Supplied text:
● ● ● ● ● ● ●

Thursday, January 25, 2007

TP coming up....should i smile or cry?

Just finish another driving lesson today...

I had thought tt i could fare better since i just had a lesson the day before...but sighz... i was too distracted today... partly i was thinking abt alot of stuff, esp after my managerial accounting class today... so many accounting formulae and equations were taught to us.. the feeling of overwhealming-ness was so great tt even as i'm driving, i was trying to recall wat i had learnt, for the fear tt by the time i reached home tonight, i would've forgotten all my concepts.... sighz...

i'm not being overly hardworking... this course is simply a little too expensive for me to be complacent and over confident... even though the previous 2 semester's results had been mostly B's, i'm still worried tt i might screw up my MA and end up having to do 4 modules nxt sem...

● ● ● ● ● ● ●

Data provided:
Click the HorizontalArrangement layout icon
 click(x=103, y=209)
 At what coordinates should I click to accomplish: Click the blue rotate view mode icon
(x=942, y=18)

● ● ● ● ● ● ●

Directive:
Resume the blog post about the driving lesson and the accounting class, picking up right after its final sentence. The lines come from another source and have no connection to the blog post.

Answer to the exercise:
Life is definitely not an easy journey...so many obligations to fulfil, so many tasks to achieve, so many responsibilities to take on...and the list will go on as we grow older... no qualms abt it though... just hoping tt my maturity can catch up fast enough... still living in my fantasy world on many occassions... esp during the bus journey to sch... i nv fail to daydream and daydream...wishing for impossible things to happen....

one of my most desired desire is to be able to drive just like a pro in an Evo.. but after today's lesson, i'm really beginning to believe tt interest is one thing, talent is yet another...i can nv be half as good as Martin or wenyang...sighz...each time i sit alongside them while they drive, i'm nv failed to be amazed at how well they timed their turnings ard bends, filter lanes, overtaking, etc..

i'm dreading my TP...as much as i want to pass and stop my money-and-time consuming driving lessons, i just can't perform under stress...and its especially so for my circuit segment... i'm always heavily penalized in there... its only testing on my parking, directional change, S and Crank course and slope, but i'm like super lousy wen i'm doing it with a person dressed in white sitting right beside me...eventhough i kept reminding myself wat Martin told me, "take it as a normal lesson, safe is the key word"...but sighz........

If i really do pass this time round, i'll most prob be laughing and crying at the same time....cuz February is here....sighz....only some will understand...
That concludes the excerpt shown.